Retype the following data word for word, but leave out the pictures.

Stored records:
═══

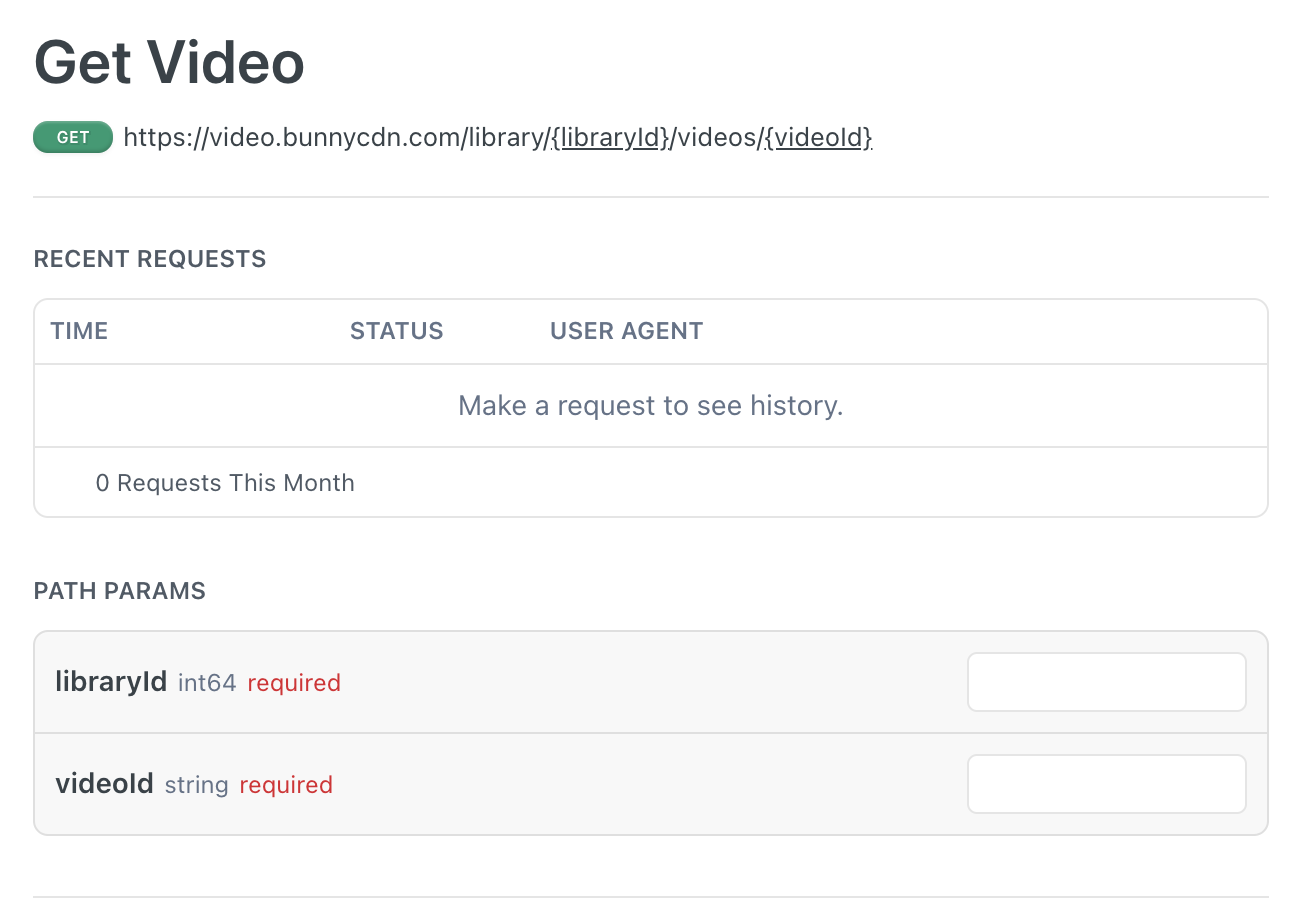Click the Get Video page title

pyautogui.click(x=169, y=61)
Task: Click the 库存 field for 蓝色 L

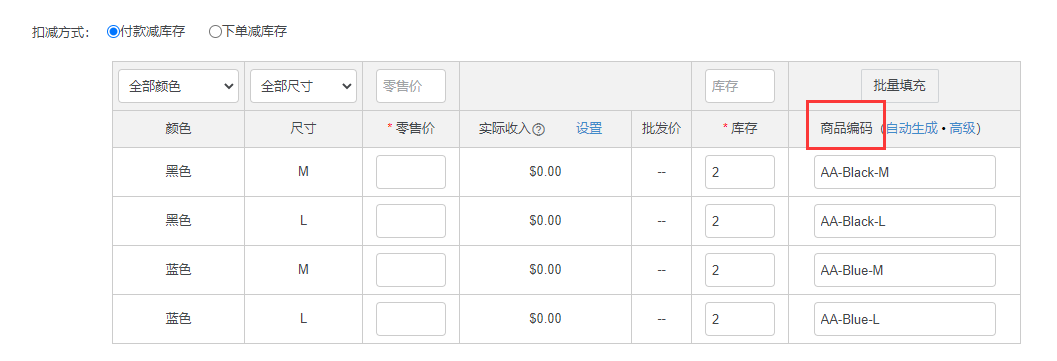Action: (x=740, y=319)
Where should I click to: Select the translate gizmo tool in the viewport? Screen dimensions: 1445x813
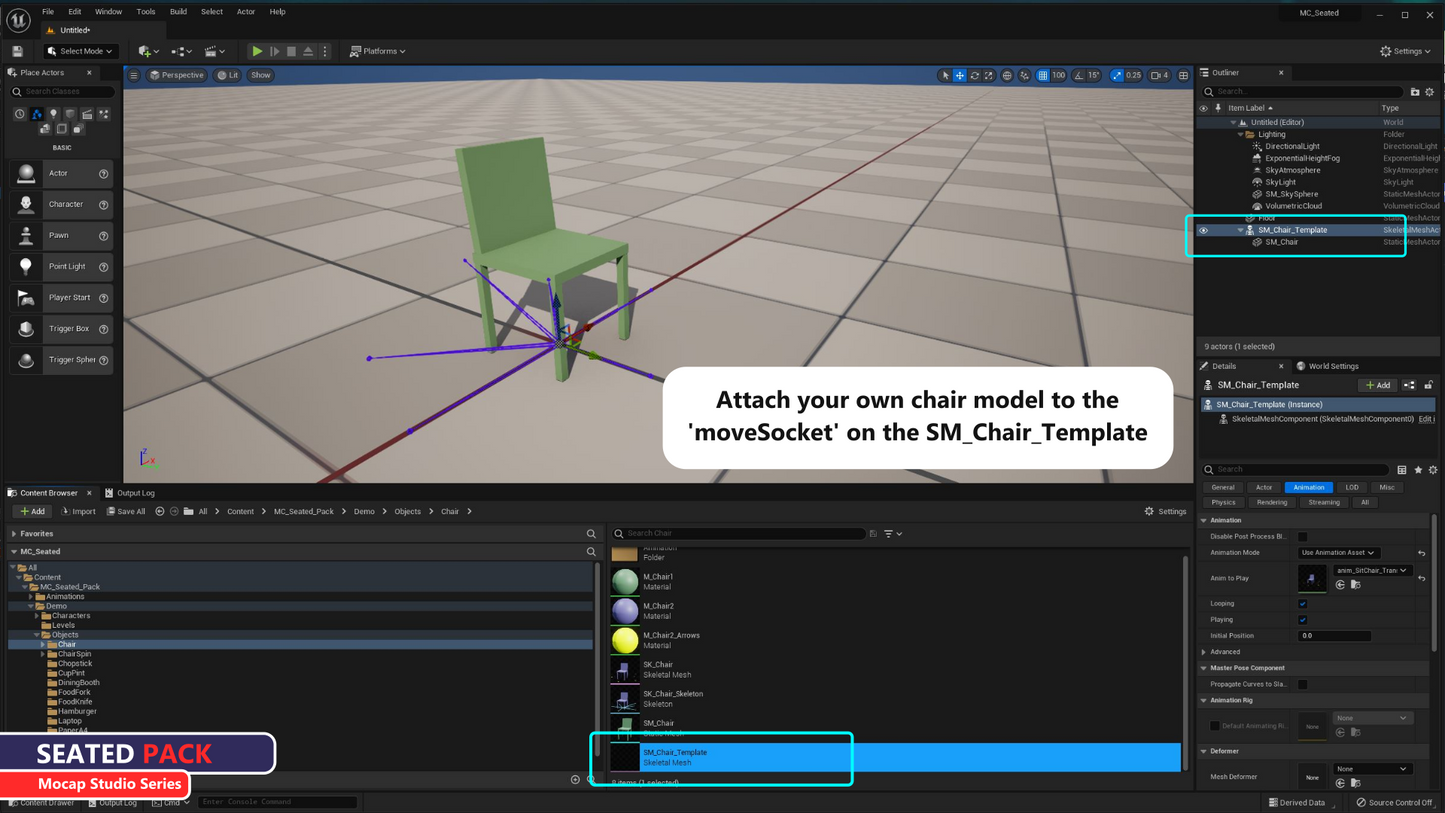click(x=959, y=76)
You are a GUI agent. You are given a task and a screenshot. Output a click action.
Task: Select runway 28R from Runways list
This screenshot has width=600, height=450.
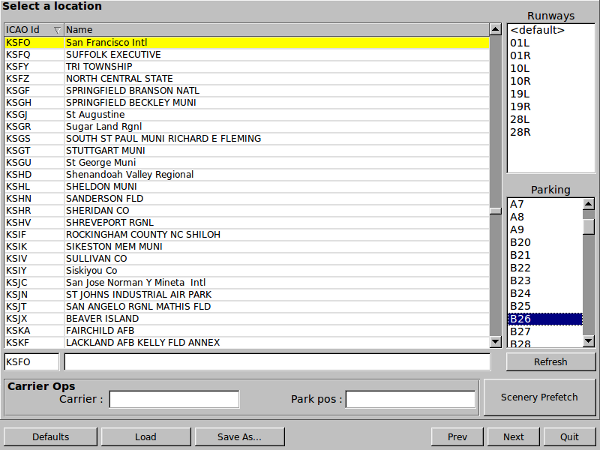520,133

═══

> **Problem solution**:
Click the Get Video page title

pyautogui.click(x=169, y=61)
Task: Click the 库存 field for 蓝色 L

Action: (x=740, y=319)
Where should I click to: Select the translate gizmo tool in the viewport? Screen dimensions: 1445x813
click(x=959, y=76)
You are a GUI agent. You are given a task and a screenshot. Output a click action.
Task: Select runway 28R from Runways list
This screenshot has width=600, height=450.
520,133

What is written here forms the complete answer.